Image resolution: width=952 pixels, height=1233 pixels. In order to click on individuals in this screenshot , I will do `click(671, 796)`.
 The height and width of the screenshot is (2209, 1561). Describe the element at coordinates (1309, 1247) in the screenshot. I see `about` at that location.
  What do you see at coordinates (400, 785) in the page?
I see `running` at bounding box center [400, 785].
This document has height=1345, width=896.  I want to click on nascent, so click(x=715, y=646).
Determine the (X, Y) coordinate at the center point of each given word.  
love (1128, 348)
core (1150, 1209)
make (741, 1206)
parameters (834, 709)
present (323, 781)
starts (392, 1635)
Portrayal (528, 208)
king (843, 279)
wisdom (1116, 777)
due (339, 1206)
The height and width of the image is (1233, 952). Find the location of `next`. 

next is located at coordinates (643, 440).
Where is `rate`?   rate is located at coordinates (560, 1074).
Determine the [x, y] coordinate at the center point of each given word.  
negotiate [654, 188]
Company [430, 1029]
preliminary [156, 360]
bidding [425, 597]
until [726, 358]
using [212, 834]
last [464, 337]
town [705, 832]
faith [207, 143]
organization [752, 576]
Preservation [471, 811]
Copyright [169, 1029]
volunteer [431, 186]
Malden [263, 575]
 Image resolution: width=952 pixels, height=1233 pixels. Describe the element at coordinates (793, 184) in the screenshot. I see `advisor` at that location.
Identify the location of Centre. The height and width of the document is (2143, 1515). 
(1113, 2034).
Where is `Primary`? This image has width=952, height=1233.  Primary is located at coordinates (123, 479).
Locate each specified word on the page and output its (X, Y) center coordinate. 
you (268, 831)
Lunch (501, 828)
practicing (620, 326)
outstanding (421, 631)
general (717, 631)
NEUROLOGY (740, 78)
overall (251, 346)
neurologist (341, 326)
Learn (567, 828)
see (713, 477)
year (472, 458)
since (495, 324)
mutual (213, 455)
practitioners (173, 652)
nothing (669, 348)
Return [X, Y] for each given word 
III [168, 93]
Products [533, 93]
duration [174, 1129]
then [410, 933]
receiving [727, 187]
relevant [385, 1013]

# [Task details]
Rewrite all of the records above as a numbered list, leaving out blank lines.

# [Exercise answer]
1. Image resolution: width=952 pixels, height=1233 pixels. In order to click on individuals in this screenshot , I will do `click(671, 796)`.
2.  The height and width of the screenshot is (2209, 1561). Describe the element at coordinates (1309, 1247) in the screenshot. I see `about` at that location.
3.   What do you see at coordinates (400, 785) in the page?
4. I see `running` at bounding box center [400, 785].
5. This document has height=1345, width=896.  I want to click on nascent, so click(x=715, y=646).
6. Determine the (X, Y) coordinate at the center point of each given word.  
7. love (1128, 348)
8. core (1150, 1209)
9. make (741, 1206)
10. parameters (834, 709)
11. present (323, 781)
12. starts (392, 1635)
13. Portrayal (528, 208)
14. king (843, 279)
15. wisdom (1116, 777)
16. due (339, 1206)
17. The height and width of the image is (1233, 952). Find the location of `next`. 
18. next is located at coordinates (643, 440).
19. Where is `rate`?   rate is located at coordinates (560, 1074).
20. Determine the [x, y] coordinate at the center point of each given word.  
21. negotiate [654, 188]
22. Company [430, 1029]
23. preliminary [156, 360]
24. bidding [425, 597]
25. until [726, 358]
26. using [212, 834]
27. last [464, 337]
28. town [705, 832]
29. faith [207, 143]
30. organization [752, 576]
31. Preservation [471, 811]
32. Copyright [169, 1029]
33. volunteer [431, 186]
34. Malden [263, 575]
35.  Image resolution: width=952 pixels, height=1233 pixels. Describe the element at coordinates (793, 184) in the screenshot. I see `advisor` at that location.
36. Identify the location of Centre. The height and width of the document is (2143, 1515). 
37. (1113, 2034).
38. Where is `Primary`? This image has width=952, height=1233.  Primary is located at coordinates (123, 479).
39. Locate each specified word on the page and output its (X, Y) center coordinate. 
40. you (268, 831)
41. Lunch (501, 828)
42. practicing (620, 326)
43. outstanding (421, 631)
44. general (717, 631)
45. NEUROLOGY (740, 78)
46. overall (251, 346)
47. neurologist (341, 326)
48. Learn (567, 828)
49. see (713, 477)
50. year (472, 458)
51. since (495, 324)
52. mutual (213, 455)
53. practitioners (173, 652)
54. nothing (669, 348)
55. Return [X, Y] for each given word 
56. III [168, 93]
57. Products [533, 93]
58. duration [174, 1129]
59. then [410, 933]
60. receiving [727, 187]
61. relevant [385, 1013]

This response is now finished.